Briefly, in HAPMIX the haplotype of an individual is viewed as a mosaic of the haplotypes from the ancestral populations. At each position in the genome the likelihood that the haplotype arises from a particular ancestral population is estimated, and a Hidden Markov Model combines these likelihoods with information from neighboring loci to give probabilistic evidence that particular segments come from one ancestral population versus another [41]. Importantly, HAPMIX treats the ancestral population as unambiguously phased, but uses a built in phasing algorithm on the admixed population and doesn’t assume that any one haplotype phasing is correct. This flexible approach can help avoid inappropriate inferences of ancestry transitions [41]. Additional advantages of HAPMIX are very accurate inferences of date of admixture and the ability to accurately estimate 0, 1, or 2 ancestral alleles at each locus [41].

Saber

SABER is a program suitable for genome-scale data which uses a “Markov-hidden Markov model” to estimate local ancestry [42]. This local ancestry is referred to as “ancestral blocks”. Like HAPMIX, it models the ancestral LD; however it does not model haplotype structure. Input files are typical and include genotype data from ancestral and admixed individuals, global ancestry estimates of admixed individuals, and physical map location of the SNPs. In addition to providing localized ancestry (with graphical output), SABER can be used to estimate time since admixture.

Ancestrymap, admixmap, and maldsoft

A number of other methods can infer local (and global) ancestry, but are not computationally efficient when working with genome-scale data.

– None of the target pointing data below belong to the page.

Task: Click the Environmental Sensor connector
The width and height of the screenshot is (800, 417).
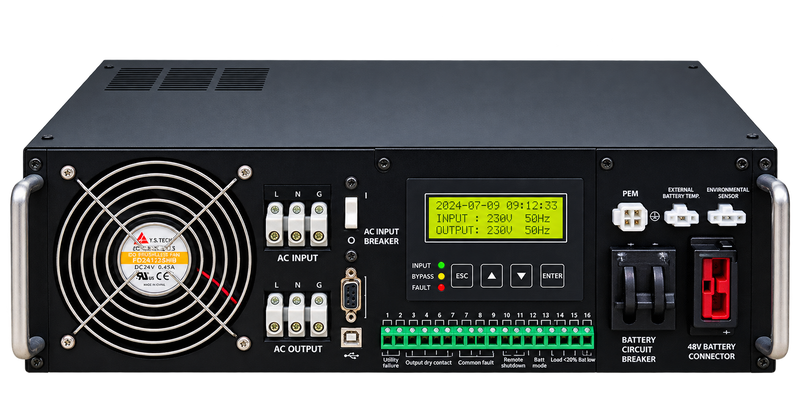Action: pyautogui.click(x=727, y=215)
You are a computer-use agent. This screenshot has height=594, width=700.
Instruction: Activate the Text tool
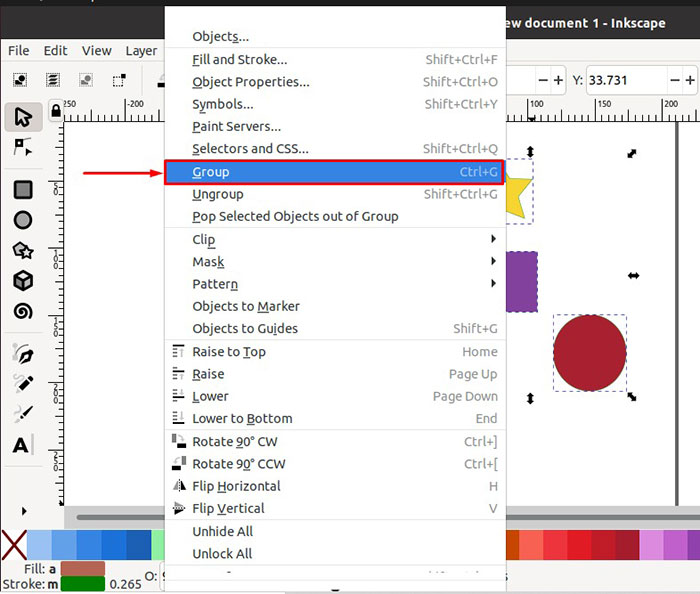tap(21, 445)
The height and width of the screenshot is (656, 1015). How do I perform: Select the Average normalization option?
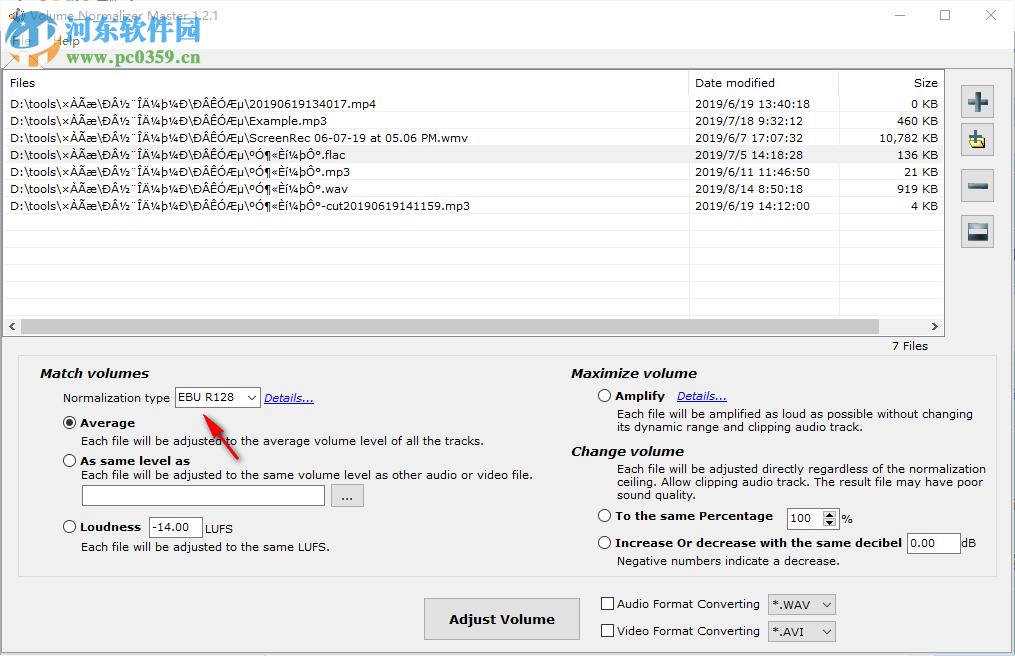click(69, 422)
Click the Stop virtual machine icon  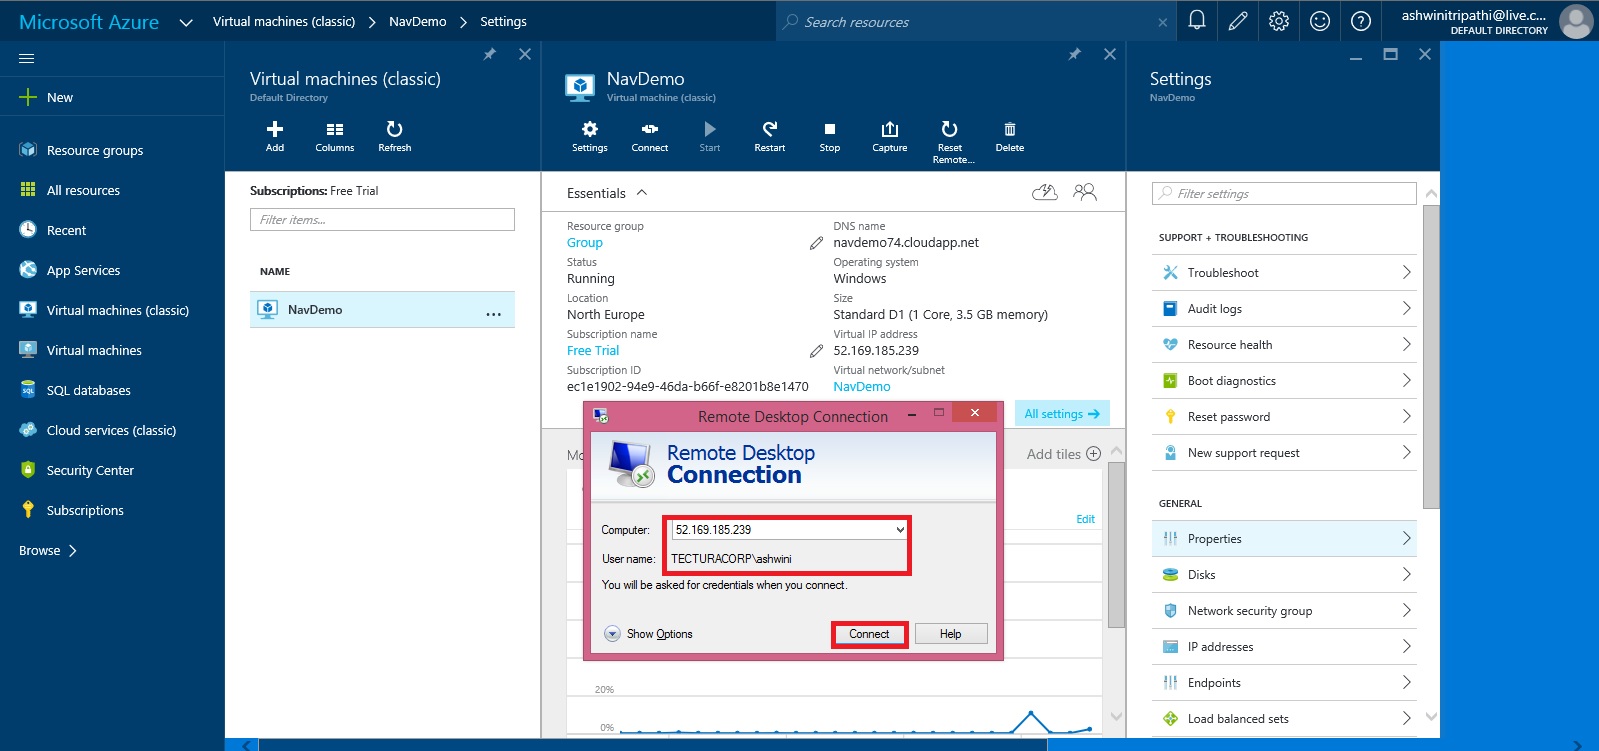coord(829,130)
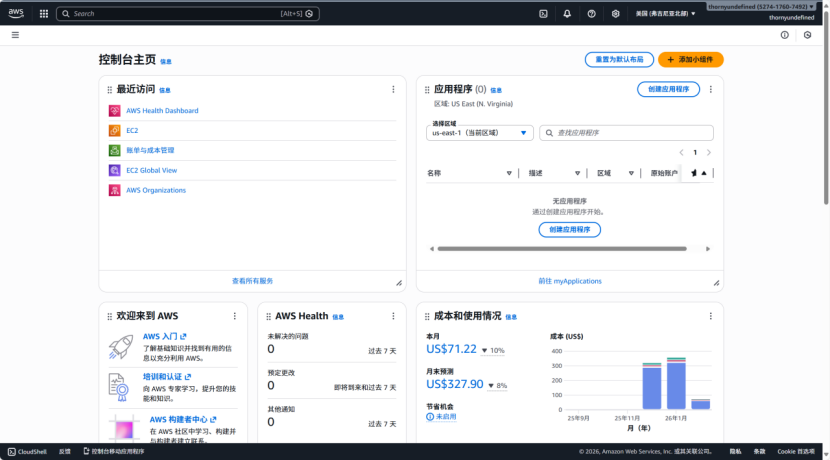Open CloudShell from the top navigation icon

click(x=543, y=14)
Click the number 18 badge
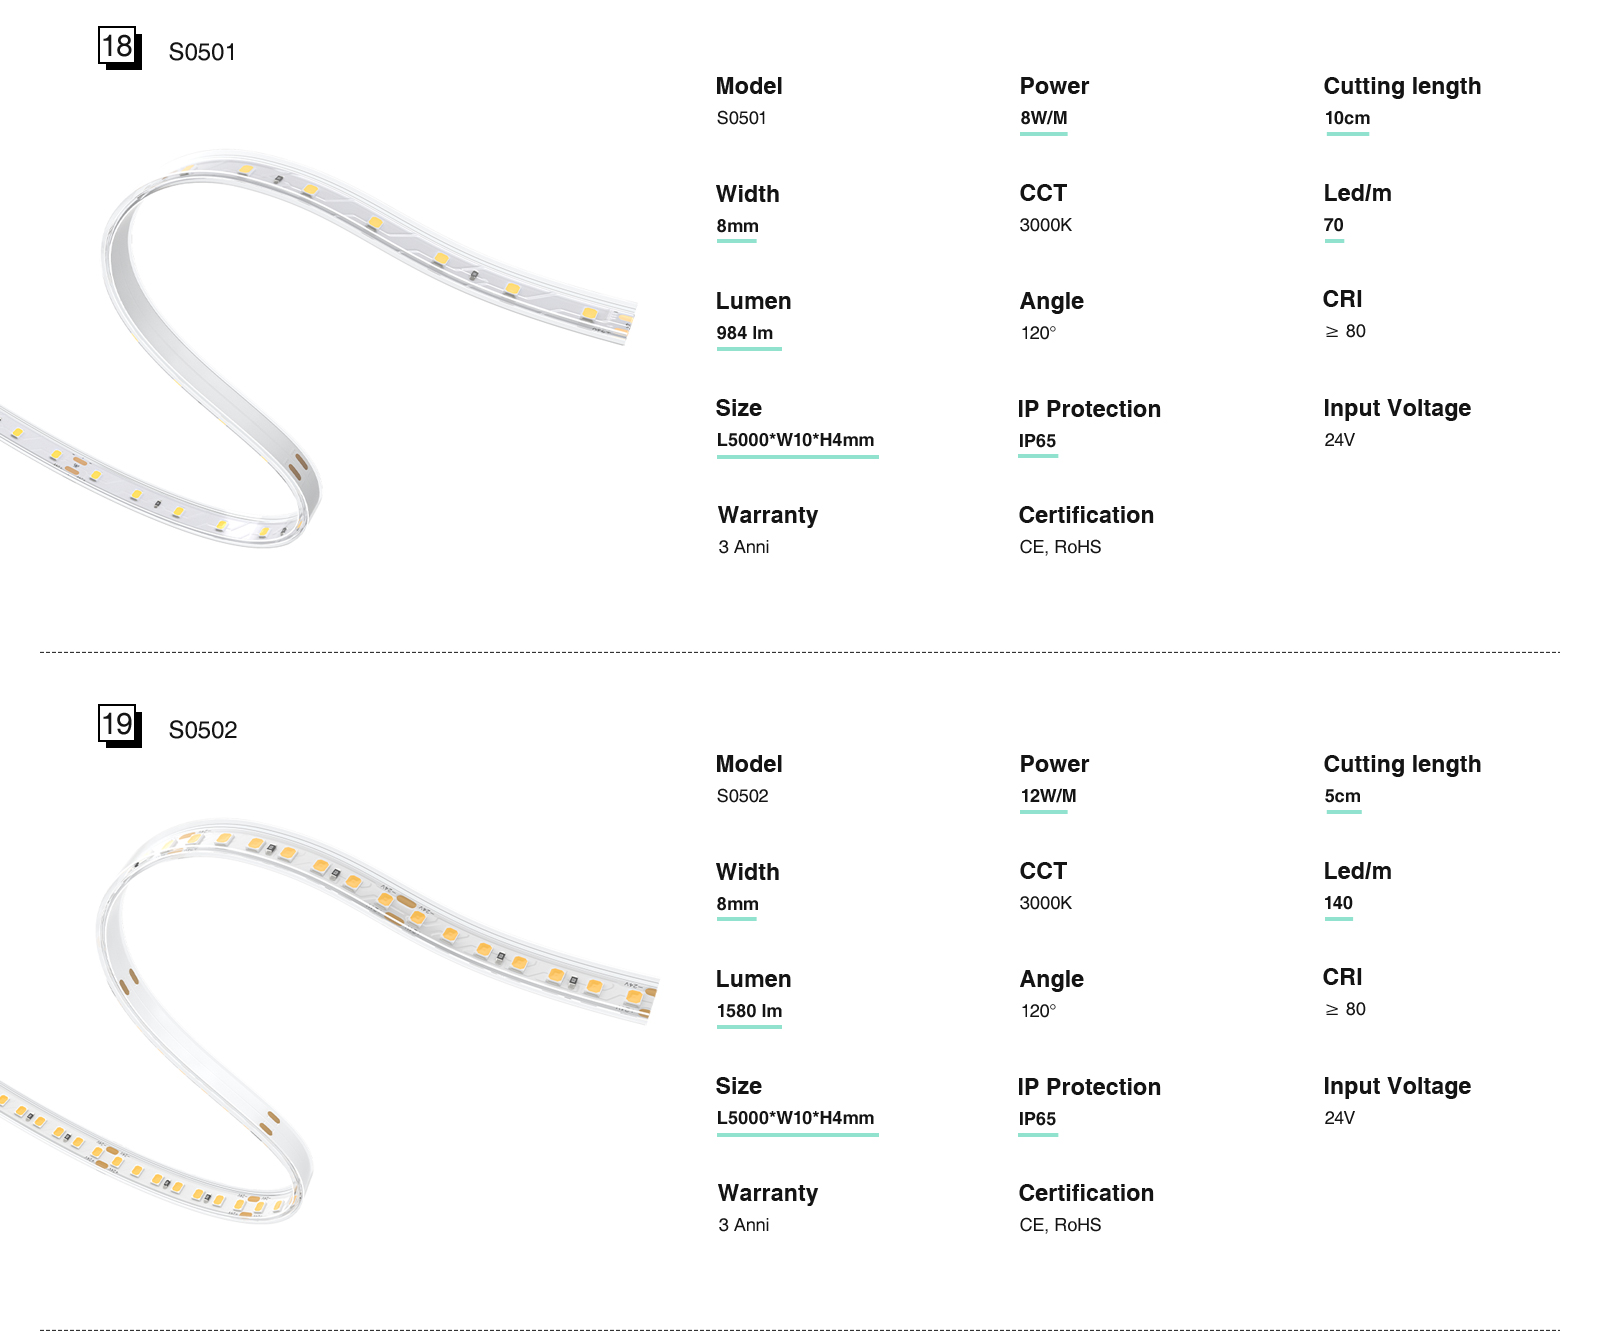The height and width of the screenshot is (1340, 1600). (118, 47)
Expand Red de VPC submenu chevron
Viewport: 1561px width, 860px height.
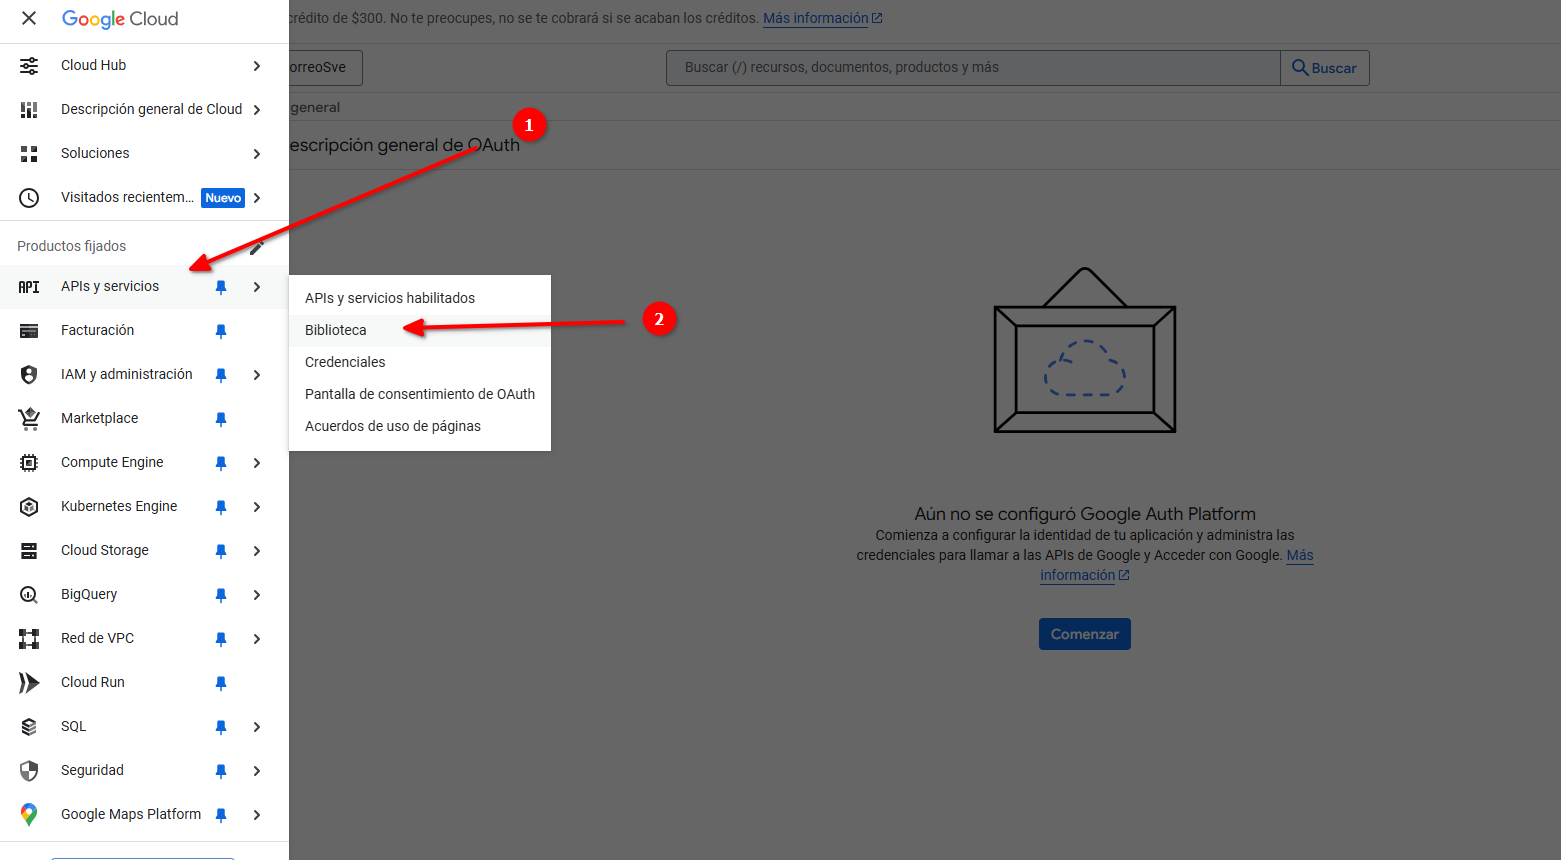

These include ANCESTRYMAP [43], ADMIXMAP [44], and MALDSOFT [45]. These are all well-established methods which use Hidden Markov Models to combine data across loci to infer ancestry at each locus, and these programs require that there be no LD between markers. The primary focus of these programs is for traditional admixture mapping on AIM panels, and not the evaluation of local genetic ancestry using dense panels of markers [25].

Conclusion

The programs presented here offer tools to deal with a number of population genetics problems related to genetic ancestry. No single program is sufficient for dealing with the variety of research questions being asked, and using combinations of these programs may be most helpful for the next generation of medical genetics studies. For example, while global ancestry has historically been used to control for population stratification in association studies, it may be more appropriate to control for both local and global ancestry [46], which may be optimally resolved using separate programs. New uses for these programs are also arising. Several recent studies have assessed the correlation of individual ancestry proportions with disease risk or treatment response [4750]. For example, it was reported that the percent Native American genetic ancestry in a cohort of children was associated with risk for relapse after chemotherapeutic treatment of acute lymphoblastic leukemia [49]. Understanding why ancestry proportions in admixed populations correlate with phenotypes will require precise identification of the ancestry specific loci that are responsible. Recent reports have demonstrated that statistical tests combining admixture and ancestral linkage disequilibrium signals is a more powerful method of testing for genetic association than MALD or traditional LD mapping individually [11, 41]. Genetic ancestry softwares which give refined and accurate estimates of local ancestry are critically important to this next generation of genetic studies in admixed populations.